▶ _Action item 1_
Transcribe part of the passage on the Spiegelgrund burial, beginning at the words "In April 2002, six" and stopping after "film Gray Matter.".
▶ _Action item 2_
Decide whether each statement agrees with the passage on the Spiegelgrund burial, answering yes or no and quoting the words that decide it: (a) About three hundred mourners attended the funeral. (b) The children's names are inscribed on six stone slabs. (c) Felix Janauschek's official cause of death was influenza.

Passage for review section start

In April 2002, six hundred urns containing the remains of children killed at Spiegelgrund were interred at Vienna's Central Cemetery in the section reserved for victims of the Nazi regime. Approximately three hundred mourners came to pay their respects at the funeral, and the names of all the children are inscribed onto eight stone slabs, accompanied by a stone bench and bowl of flowers. Detailed coverage of the burial ceremony, as well as full background are told in the 2004 documentary film Gray Matter.

Among those laid here were: Gerhard Zehetner, 18 months old; Irma Sperling, aged 3, from Hamburg; Annemarie Tanner, aged 4, who was admitted for rickets in 1941 and lost twenty-five percent of her body weight within six months. A photo of the child, taken by Gross, shows her naked on a sheet. Tanner's older sister, Waltraud Häupl, became an outspoken supporter of a memorial when she discovered her sister's remains in 1999; Felix Janauschek, aged 16, was diagnosed with cerebral palsy. He contracted influenza in March 1943 and was left outside on the balcony of the ward until his condition worsened. His official cause of death was pneumonia.

Passage for review section end
Data below section start

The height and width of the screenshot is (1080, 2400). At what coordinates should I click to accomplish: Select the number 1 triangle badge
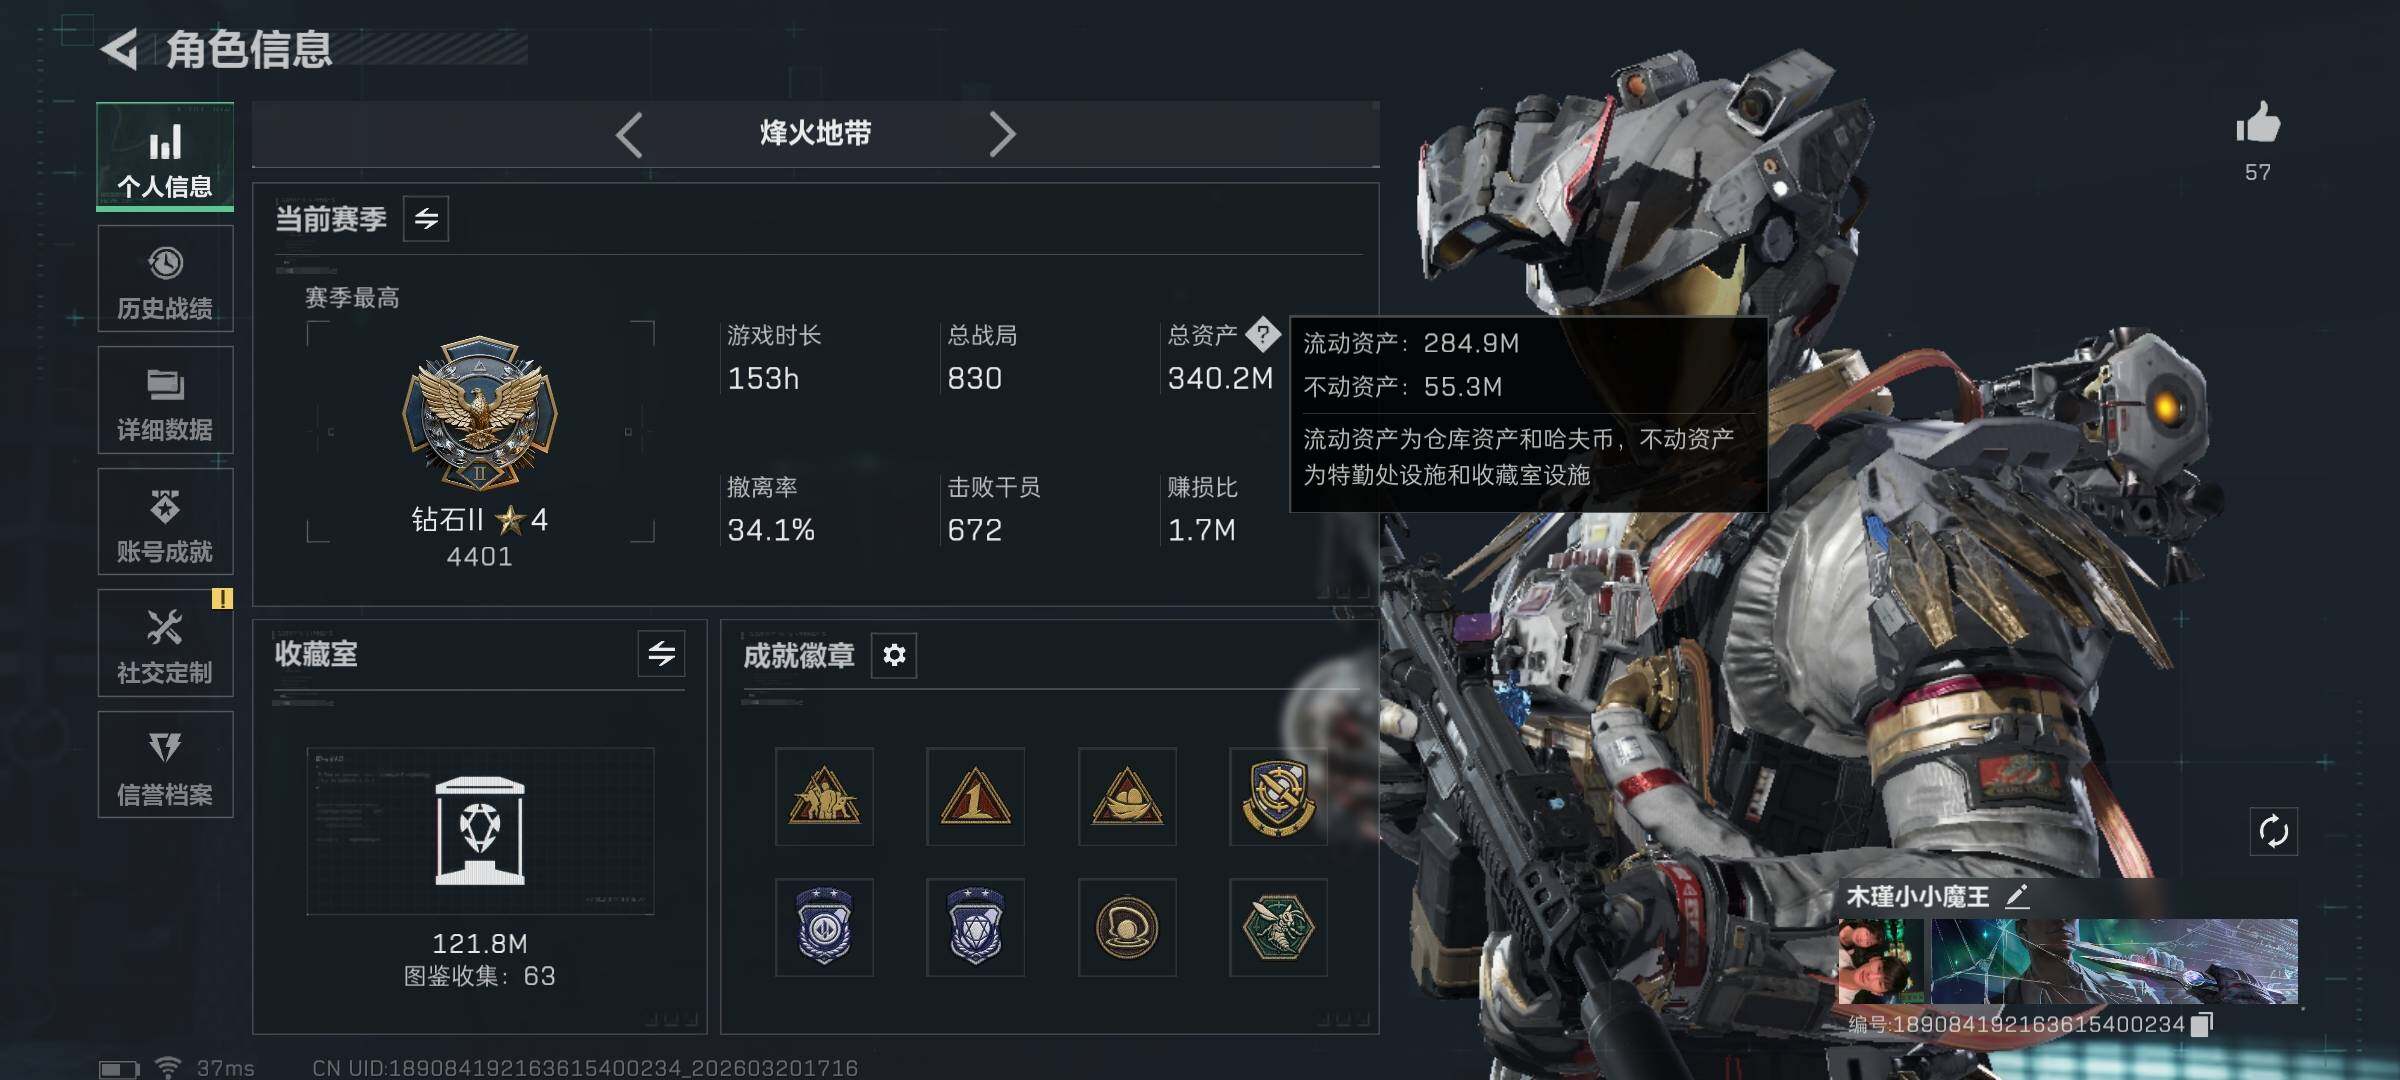(x=975, y=797)
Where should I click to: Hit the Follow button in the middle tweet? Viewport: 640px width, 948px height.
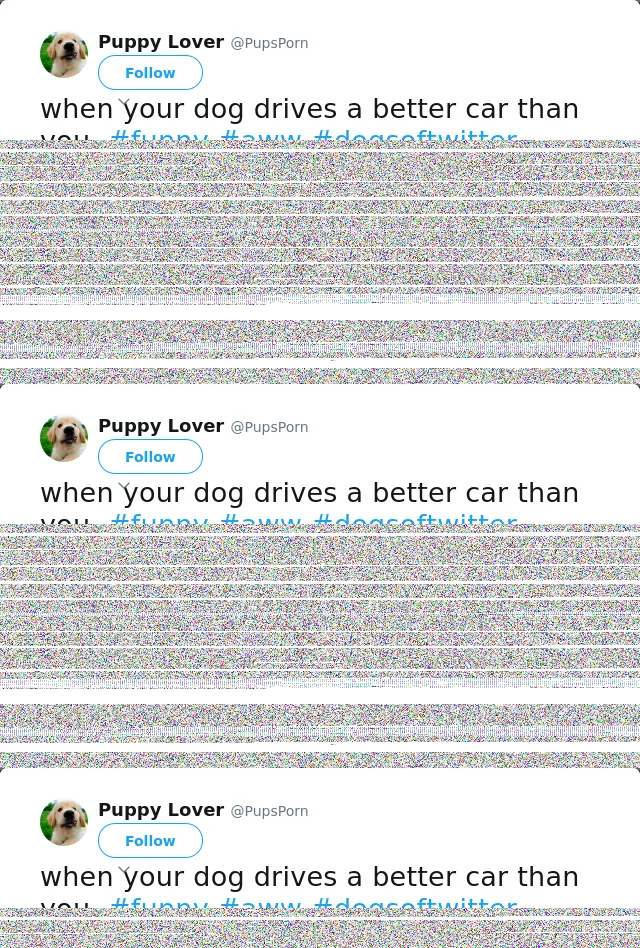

Data below section end

▶ _Task output 1_
In April 2002, six hundred urns containing the remains of children killed at Spiegelgrund were interred at Vienna's Central Cemetery in the section reserved for victims of the Nazi regime. Approximately three hundred mourners came to pay their respects at the funeral, and the names of all the children are inscribed onto eight stone slabs, accompanied by a stone bench and bowl of flowers. Detailed coverage of the burial ceremony, as well as full background are told in the 2004 documentary film Gray Matter.

▶ _Task output 2_
(a) Yes: "Approximately three hundred mourners came to pay their respects at the funeral"
(b) No: "the names of all the children are inscribed onto eight stone slabs"
(c) No: "His official cause of death was pneumonia."